* Given records
• • • • • • •
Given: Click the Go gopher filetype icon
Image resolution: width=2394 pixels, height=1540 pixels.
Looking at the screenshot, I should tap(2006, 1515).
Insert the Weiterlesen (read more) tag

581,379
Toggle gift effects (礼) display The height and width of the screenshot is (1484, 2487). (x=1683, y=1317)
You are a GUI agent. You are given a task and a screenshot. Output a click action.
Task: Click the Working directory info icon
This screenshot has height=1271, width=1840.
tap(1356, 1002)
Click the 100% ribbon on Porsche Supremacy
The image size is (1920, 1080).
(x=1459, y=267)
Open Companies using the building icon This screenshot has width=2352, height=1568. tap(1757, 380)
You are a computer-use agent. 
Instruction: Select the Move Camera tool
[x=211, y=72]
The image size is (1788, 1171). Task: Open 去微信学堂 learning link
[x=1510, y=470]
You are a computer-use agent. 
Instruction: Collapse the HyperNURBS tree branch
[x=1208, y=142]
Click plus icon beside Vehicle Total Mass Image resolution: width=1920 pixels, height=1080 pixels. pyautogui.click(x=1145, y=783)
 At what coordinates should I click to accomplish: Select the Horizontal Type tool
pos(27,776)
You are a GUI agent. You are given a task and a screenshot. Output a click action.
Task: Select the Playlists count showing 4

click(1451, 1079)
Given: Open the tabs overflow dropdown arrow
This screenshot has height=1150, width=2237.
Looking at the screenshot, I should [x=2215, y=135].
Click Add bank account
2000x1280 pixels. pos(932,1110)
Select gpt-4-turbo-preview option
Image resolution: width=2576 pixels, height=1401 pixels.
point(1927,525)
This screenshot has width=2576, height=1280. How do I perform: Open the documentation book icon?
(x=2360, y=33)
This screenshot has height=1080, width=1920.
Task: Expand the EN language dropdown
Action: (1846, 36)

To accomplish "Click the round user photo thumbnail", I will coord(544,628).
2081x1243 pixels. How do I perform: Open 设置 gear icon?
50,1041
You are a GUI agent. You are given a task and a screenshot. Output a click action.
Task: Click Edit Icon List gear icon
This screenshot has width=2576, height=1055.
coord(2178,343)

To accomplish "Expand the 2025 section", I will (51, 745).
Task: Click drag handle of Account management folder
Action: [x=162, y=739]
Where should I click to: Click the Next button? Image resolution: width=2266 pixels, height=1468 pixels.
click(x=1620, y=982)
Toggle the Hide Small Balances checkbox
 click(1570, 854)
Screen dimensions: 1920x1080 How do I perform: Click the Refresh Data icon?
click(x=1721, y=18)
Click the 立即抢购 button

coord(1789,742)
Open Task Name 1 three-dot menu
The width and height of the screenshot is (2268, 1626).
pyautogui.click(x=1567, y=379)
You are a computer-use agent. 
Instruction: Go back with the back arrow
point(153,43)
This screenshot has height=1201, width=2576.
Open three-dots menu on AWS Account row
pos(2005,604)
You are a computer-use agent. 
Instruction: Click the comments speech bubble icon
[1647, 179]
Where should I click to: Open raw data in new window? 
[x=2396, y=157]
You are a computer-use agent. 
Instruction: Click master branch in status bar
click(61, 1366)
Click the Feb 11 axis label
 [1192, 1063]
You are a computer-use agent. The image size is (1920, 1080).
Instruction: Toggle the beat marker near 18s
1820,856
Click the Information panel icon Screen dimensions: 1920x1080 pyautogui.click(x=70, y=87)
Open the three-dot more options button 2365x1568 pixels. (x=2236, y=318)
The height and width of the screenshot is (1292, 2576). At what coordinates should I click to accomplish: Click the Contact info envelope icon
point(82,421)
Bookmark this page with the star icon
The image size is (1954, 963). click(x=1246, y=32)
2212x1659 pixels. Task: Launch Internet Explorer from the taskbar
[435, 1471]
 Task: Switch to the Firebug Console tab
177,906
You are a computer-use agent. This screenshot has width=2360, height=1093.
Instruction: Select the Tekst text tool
• • • • • • •
Quote all the records. Keep every word exact.

* Exercise output
Given: Click the Go gopher filetype icon
Image resolution: width=2394 pixels, height=1540 pixels.
Looking at the screenshot, I should tap(2006, 1515).
Insert the Weiterlesen (read more) tag

581,379
Toggle gift effects (礼) display The height and width of the screenshot is (1484, 2487). (x=1683, y=1317)
You are a GUI agent. You are given a task and a screenshot. Output a click action.
Task: Click the Working directory info icon
This screenshot has height=1271, width=1840.
tap(1356, 1002)
Click the 100% ribbon on Porsche Supremacy
The image size is (1920, 1080).
(x=1459, y=267)
Open Companies using the building icon This screenshot has width=2352, height=1568. tap(1757, 380)
You are a computer-use agent. 
Instruction: Select the Move Camera tool
[x=211, y=72]
The image size is (1788, 1171). Task: Open 去微信学堂 learning link
[x=1510, y=470]
You are a computer-use agent. 
Instruction: Collapse the HyperNURBS tree branch
[x=1208, y=142]
Click plus icon beside Vehicle Total Mass Image resolution: width=1920 pixels, height=1080 pixels. pyautogui.click(x=1145, y=783)
 At what coordinates should I click to accomplish: Select the Horizontal Type tool
pos(27,776)
You are a GUI agent. You are given a task and a screenshot. Output a click action.
Task: Select the Playlists count showing 4

click(1451, 1079)
Given: Open the tabs overflow dropdown arrow
This screenshot has height=1150, width=2237.
Looking at the screenshot, I should [x=2215, y=135].
Click Add bank account
2000x1280 pixels. pos(932,1110)
Select gpt-4-turbo-preview option
Image resolution: width=2576 pixels, height=1401 pixels.
point(1927,525)
This screenshot has width=2576, height=1280. How do I perform: Open the documentation book icon?
(x=2360, y=33)
This screenshot has height=1080, width=1920.
Task: Expand the EN language dropdown
Action: (1846, 36)

To accomplish "Click the round user photo thumbnail", I will coord(544,628).
2081x1243 pixels. How do I perform: Open 设置 gear icon?
50,1041
You are a GUI agent. You are given a task and a screenshot. Output a click action.
Task: Click Edit Icon List gear icon
This screenshot has width=2576, height=1055.
coord(2178,343)

To accomplish "Expand the 2025 section", I will (51, 745).
Task: Click drag handle of Account management folder
Action: [x=162, y=739]
Where should I click to: Click the Next button? Image resolution: width=2266 pixels, height=1468 pixels.
click(x=1620, y=982)
Toggle the Hide Small Balances checkbox
 click(1570, 854)
Screen dimensions: 1920x1080 How do I perform: Click the Refresh Data icon?
click(x=1721, y=18)
Click the 立即抢购 button

coord(1789,742)
Open Task Name 1 three-dot menu
The width and height of the screenshot is (2268, 1626).
pyautogui.click(x=1567, y=379)
You are a computer-use agent. 
Instruction: Go back with the back arrow
point(153,43)
This screenshot has height=1201, width=2576.
Open three-dots menu on AWS Account row
pos(2005,604)
You are a computer-use agent. 
Instruction: Click the comments speech bubble icon
[1647, 179]
Where should I click to: Open raw data in new window? 
[x=2396, y=157]
You are a computer-use agent. 
Instruction: Click master branch in status bar
click(61, 1366)
Click the Feb 11 axis label
 [1192, 1063]
You are a computer-use agent. The image size is (1920, 1080).
Instruction: Toggle the beat marker near 18s
1820,856
Click the Information panel icon Screen dimensions: 1920x1080 pyautogui.click(x=70, y=87)
Open the three-dot more options button 2365x1568 pixels. (x=2236, y=318)
The height and width of the screenshot is (1292, 2576). At what coordinates should I click to accomplish: Click the Contact info envelope icon
point(82,421)
Bookmark this page with the star icon
The image size is (1954, 963). click(x=1246, y=32)
2212x1659 pixels. Task: Launch Internet Explorer from the taskbar
[435, 1471]
 Task: Switch to the Firebug Console tab
177,906
You are a computer-use agent. This screenshot has width=2360, height=1093.
Instruction: Select the Tekst text tool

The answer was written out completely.